The substrate specificity of PhPPase was investigated (Table 1) and found to be high with respect to PP_i. The release activities of inorganic phosphate (P_i) from PPP_i, ATP and ADP were determined to be 2.7, 5.9 and 2.9% of that from PP_i, respectively. Hydrolysis of AMP, PEP and pNP by PhPPase was not observed. The reaction rate of PhPPase at different PP_i and Mg²⁺ concentrations did not follow normal Michaelis-Menten kinetics. Therefore, kinetic data were analyzed according to the procedure of Hill by the EZ-Fit program (Perrella 1988). At pH 7.5 and 60 °C, the values of K_m and maximum velocity (V_max) for PP_i were determined to be 113 ± 12 µM and 930 ± 40 U mg^–1, respectively, which corresponds to a k_cat of 744 s^–1. An apparent K_m for Mg²⁺ was determined to be 303 ± 9 µM.

Table 1.

Substrate specificity of the Pyroccocus horikoshii pyrophosphatase (PhPPase). Activities were determined as described in Materials and methods. Each substrate was tested at a concentration of 1 mM in the presence of 5 mM Mg²⁺.

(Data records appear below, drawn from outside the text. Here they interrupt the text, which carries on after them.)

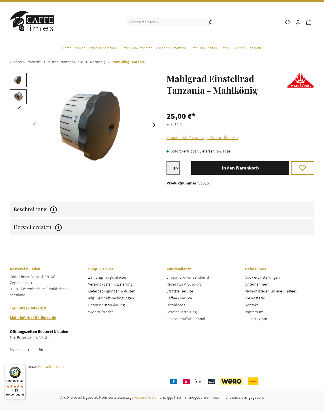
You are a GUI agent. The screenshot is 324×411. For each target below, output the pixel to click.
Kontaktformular (52, 366)
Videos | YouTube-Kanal (185, 318)
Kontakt (251, 304)
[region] (83, 124)
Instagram (258, 318)
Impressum (254, 311)
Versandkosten (146, 397)
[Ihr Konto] (298, 21)
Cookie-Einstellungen (262, 277)
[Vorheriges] (34, 124)
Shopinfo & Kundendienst (187, 277)
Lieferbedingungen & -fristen (111, 291)
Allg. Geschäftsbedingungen (111, 298)
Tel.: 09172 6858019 (28, 308)
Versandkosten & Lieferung (110, 284)
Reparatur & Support (183, 284)
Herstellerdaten (38, 227)
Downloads (175, 304)
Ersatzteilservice (179, 291)
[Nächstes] (154, 124)
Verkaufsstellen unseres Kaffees (271, 291)
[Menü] (22, 367)
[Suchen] (210, 22)
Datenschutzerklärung (106, 304)
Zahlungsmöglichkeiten (107, 277)
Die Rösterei (255, 298)
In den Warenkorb (240, 168)
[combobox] (165, 22)
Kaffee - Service (179, 298)
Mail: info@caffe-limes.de (33, 317)
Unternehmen (256, 284)
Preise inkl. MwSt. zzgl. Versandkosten (202, 137)
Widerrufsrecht (100, 311)
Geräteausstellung (181, 311)
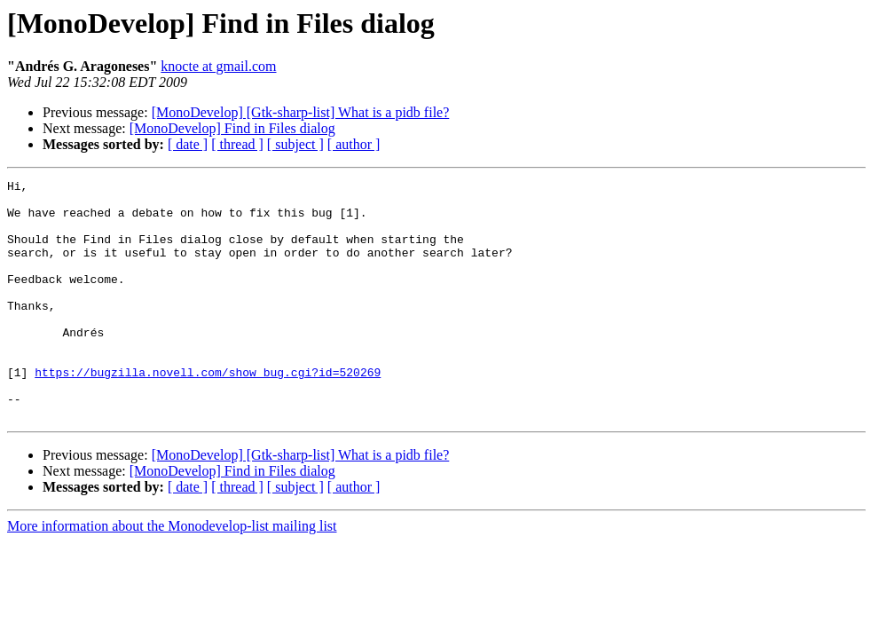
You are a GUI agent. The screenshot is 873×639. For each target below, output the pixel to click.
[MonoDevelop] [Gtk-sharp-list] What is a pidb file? (301, 112)
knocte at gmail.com (218, 66)
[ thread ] (237, 144)
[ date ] (188, 144)
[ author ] (354, 144)
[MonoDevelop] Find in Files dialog (232, 128)
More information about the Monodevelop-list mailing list (172, 573)
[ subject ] (295, 144)
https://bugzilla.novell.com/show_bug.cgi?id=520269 (208, 412)
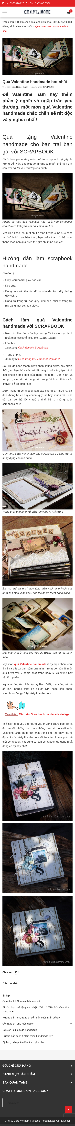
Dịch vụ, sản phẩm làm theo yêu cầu (23, 1042)
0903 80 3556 (43, 3)
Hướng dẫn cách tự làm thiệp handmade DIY (27, 1036)
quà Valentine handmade (30, 664)
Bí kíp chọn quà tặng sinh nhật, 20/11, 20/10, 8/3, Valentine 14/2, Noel (35, 1009)
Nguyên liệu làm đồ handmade (19, 1029)
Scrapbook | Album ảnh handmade (21, 1001)
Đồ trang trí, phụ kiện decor (18, 1023)
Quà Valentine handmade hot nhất (34, 82)
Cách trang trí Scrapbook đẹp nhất (39, 359)
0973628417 (17, 3)
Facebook (13, 1102)
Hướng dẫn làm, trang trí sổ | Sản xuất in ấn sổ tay (31, 1017)
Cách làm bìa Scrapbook (33, 347)
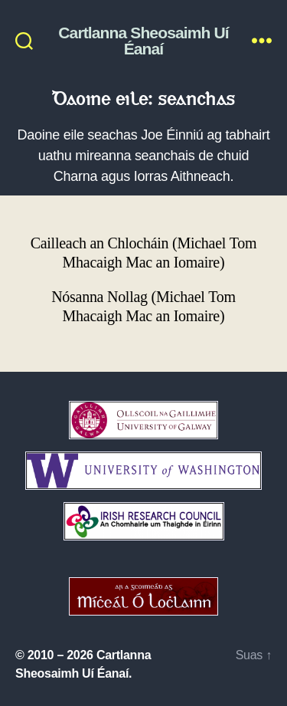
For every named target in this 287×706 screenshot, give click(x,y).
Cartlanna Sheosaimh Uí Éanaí (143, 41)
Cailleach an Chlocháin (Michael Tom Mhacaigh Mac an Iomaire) (144, 253)
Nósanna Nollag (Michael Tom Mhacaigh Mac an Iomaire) (143, 306)
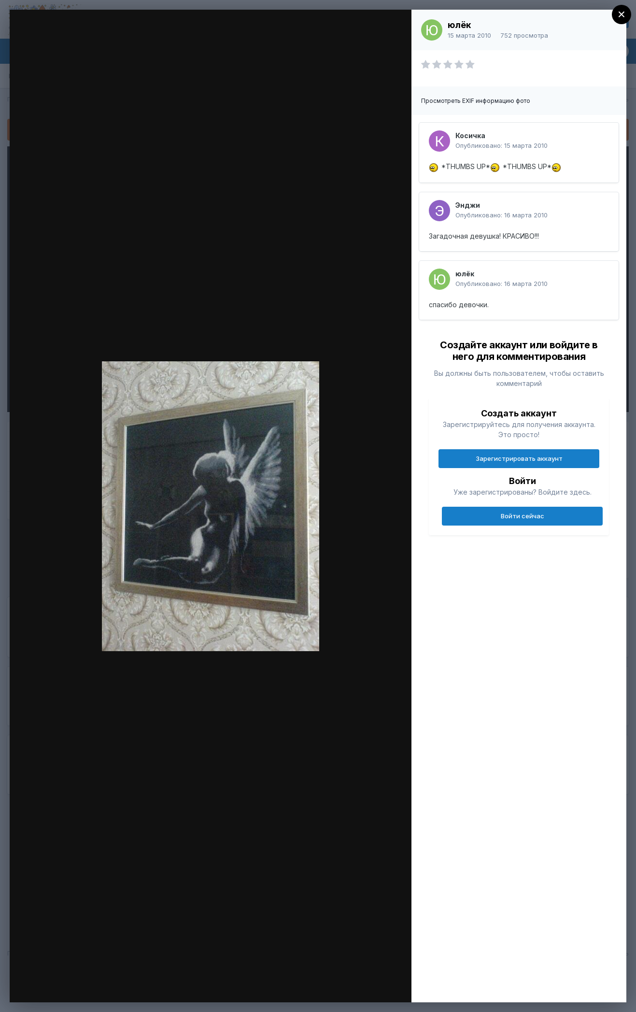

Substrate	Relative activity (%)
PPi	100
PPPi	2.7
ATP	5.9
ADP	2.9
AMP	0
PEP	0
pNP	0

Effect of fluoride

The influence of fluoride, a potent inhibitor of PPases, was examined. A plot of activity for NaF concentration (Figure 4) indicated that 0.5 mM NaF inhibits PPase activity by 75%. The I₅₀ (concentration for 50% inhibition) was 0.1 mM. The fluoride sensitivity of PhPPase is higher than that of bacterial and archaeal PPases: E. coli (91%, 1 mM) (Josse 1966), Thiobacillus thiooxidans (81%, 1.25 mM) (Tominaga and Mori 1977), Rhodopseudomonas palustris (50%, 5 mM) (Schwarm et al. 1986) and Methanobacterium thermoautotrophicum (50%, 0.9 mM) (van Alebeek et al. 1994). In conclusion, we have identified a gene that codes for PPase protein from the P. horikoshii genome and also compared the properties of recombinant PhPPase with those of other PPases. The PhPPase is more similar to bacterial and archaeal enzymes than to eukaryotic enzymes, based on the molecular mass of a single subunit. Cytoplasmic PPase has no function in energy conservation. Its function seems to keep the cellular PP_i concentration low, through the hydrolysis of PP_i. Whether PhPPase is located in the cytoplasm has not been reported. This work increased our understanding of the metabolism of a hyperthermophilic archaeon. The hyperthermostability of PhPPase suggests that it can be used to suppress pyrophosphorolysis in sequencing reactions using thermostable DNA polymerases (Tabor and Richardson 1990, Vander Horn et al. 1997).

Figure 4.

Inhibition of PhPPase activity by NaF. The specific activity was determined at the indicated NaF concentrations, as described in Materials and methods.